■ What is expected ■
Render the rows below as a numbered list, omitting blank lines.

— Start of Record excerpts —

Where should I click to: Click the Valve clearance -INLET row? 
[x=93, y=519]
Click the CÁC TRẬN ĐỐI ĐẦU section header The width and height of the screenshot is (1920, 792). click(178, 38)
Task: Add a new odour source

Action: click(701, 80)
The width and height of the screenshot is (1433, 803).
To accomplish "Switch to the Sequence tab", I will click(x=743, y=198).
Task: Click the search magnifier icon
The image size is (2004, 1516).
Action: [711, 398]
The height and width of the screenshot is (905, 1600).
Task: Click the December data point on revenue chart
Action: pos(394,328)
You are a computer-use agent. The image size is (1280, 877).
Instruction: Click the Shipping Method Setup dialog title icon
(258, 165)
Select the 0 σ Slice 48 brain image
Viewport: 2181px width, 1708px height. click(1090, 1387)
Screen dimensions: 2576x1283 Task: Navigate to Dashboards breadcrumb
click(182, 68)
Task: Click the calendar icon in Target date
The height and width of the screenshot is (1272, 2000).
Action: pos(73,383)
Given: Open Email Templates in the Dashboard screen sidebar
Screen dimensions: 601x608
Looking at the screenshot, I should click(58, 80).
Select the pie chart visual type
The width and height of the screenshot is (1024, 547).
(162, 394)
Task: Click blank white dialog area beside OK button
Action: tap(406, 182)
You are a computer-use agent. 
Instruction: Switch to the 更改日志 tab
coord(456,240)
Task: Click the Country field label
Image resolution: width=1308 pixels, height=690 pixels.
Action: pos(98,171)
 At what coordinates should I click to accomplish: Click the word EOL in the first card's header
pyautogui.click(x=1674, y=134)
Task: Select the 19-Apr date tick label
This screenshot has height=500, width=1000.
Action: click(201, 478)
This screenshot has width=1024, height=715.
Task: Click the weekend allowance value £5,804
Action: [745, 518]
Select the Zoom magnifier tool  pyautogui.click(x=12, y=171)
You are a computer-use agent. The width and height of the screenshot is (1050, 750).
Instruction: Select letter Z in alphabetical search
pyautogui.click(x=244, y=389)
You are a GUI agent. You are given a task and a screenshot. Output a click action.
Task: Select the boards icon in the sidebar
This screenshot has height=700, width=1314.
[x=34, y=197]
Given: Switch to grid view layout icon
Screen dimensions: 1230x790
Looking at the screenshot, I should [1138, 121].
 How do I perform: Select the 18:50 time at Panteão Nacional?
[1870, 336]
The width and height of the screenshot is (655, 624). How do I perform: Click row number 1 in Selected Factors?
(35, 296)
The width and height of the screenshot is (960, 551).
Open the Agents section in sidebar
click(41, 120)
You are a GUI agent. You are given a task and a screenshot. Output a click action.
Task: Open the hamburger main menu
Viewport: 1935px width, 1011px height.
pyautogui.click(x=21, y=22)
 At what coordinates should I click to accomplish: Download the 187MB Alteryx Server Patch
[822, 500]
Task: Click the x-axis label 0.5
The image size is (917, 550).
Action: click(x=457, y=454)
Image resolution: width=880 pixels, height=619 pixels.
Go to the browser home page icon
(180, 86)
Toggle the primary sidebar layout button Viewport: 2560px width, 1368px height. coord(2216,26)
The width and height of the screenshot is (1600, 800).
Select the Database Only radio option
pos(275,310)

— End of Record excerpts —

■ Response to this exercise ■
1. Where should I click to: Click the Valve clearance -INLET row? 
2. [x=93, y=519]
3. Click the CÁC TRẬN ĐỐI ĐẦU section header The width and height of the screenshot is (1920, 792). click(178, 38)
4. Task: Add a new odour source
5. Action: click(701, 80)
6. The width and height of the screenshot is (1433, 803).
7. To accomplish "Switch to the Sequence tab", I will click(x=743, y=198).
8. Task: Click the search magnifier icon
9. The image size is (2004, 1516).
10. Action: [711, 398]
11. The height and width of the screenshot is (905, 1600).
12. Task: Click the December data point on revenue chart
13. Action: pos(394,328)
14. You are a computer-use agent. The image size is (1280, 877).
15. Instruction: Click the Shipping Method Setup dialog title icon
16. (258, 165)
17. Select the 0 σ Slice 48 brain image
18. Viewport: 2181px width, 1708px height. click(1090, 1387)
19. Screen dimensions: 2576x1283 Task: Navigate to Dashboards breadcrumb
20. click(182, 68)
21. Task: Click the calendar icon in Target date
22. The height and width of the screenshot is (1272, 2000).
23. Action: pos(73,383)
24. Given: Open Email Templates in the Dashboard screen sidebar
25. Screen dimensions: 601x608
26. Looking at the screenshot, I should click(58, 80).
27. Select the pie chart visual type
28. The width and height of the screenshot is (1024, 547).
29. (162, 394)
30. Task: Click blank white dialog area beside OK button
31. Action: tap(406, 182)
32. You are a computer-use agent. 
33. Instruction: Switch to the 更改日志 tab
34. coord(456,240)
35. Task: Click the Country field label
36. Image resolution: width=1308 pixels, height=690 pixels.
37. Action: pos(98,171)
38.  At what coordinates should I click to accomplish: Click the word EOL in the first card's header
39. pyautogui.click(x=1674, y=134)
40. Task: Select the 19-Apr date tick label
41. This screenshot has height=500, width=1000.
42. Action: click(201, 478)
43. This screenshot has width=1024, height=715.
44. Task: Click the weekend allowance value £5,804
45. Action: [745, 518]
46. Select the Zoom magnifier tool  pyautogui.click(x=12, y=171)
47. You are a computer-use agent. The width and height of the screenshot is (1050, 750).
48. Instruction: Select letter Z in alphabetical search
49. pyautogui.click(x=244, y=389)
50. You are a GUI agent. You are given a task and a screenshot. Output a click action.
51. Task: Select the boards icon in the sidebar
52. This screenshot has height=700, width=1314.
53. [x=34, y=197]
54. Given: Switch to grid view layout icon
55. Screen dimensions: 1230x790
56. Looking at the screenshot, I should [1138, 121].
57.  How do I perform: Select the 18:50 time at Panteão Nacional?
58. [1870, 336]
59. The width and height of the screenshot is (655, 624). How do I perform: Click row number 1 in Selected Factors?
60. (35, 296)
61. The width and height of the screenshot is (960, 551).
62. Open the Agents section in sidebar
63. click(41, 120)
64. You are a GUI agent. You are given a task and a screenshot. Output a click action.
65. Task: Open the hamburger main menu
66. Viewport: 1935px width, 1011px height.
67. pyautogui.click(x=21, y=22)
68.  At what coordinates should I click to accomplish: Download the 187MB Alteryx Server Patch
69. [822, 500]
70. Task: Click the x-axis label 0.5
71. The image size is (917, 550).
72. Action: click(x=457, y=454)
73. Image resolution: width=880 pixels, height=619 pixels.
74. Go to the browser home page icon
75. (180, 86)
76. Toggle the primary sidebar layout button Viewport: 2560px width, 1368px height. coord(2216,26)
77. The width and height of the screenshot is (1600, 800).
78. Select the Database Only radio option
79. pos(275,310)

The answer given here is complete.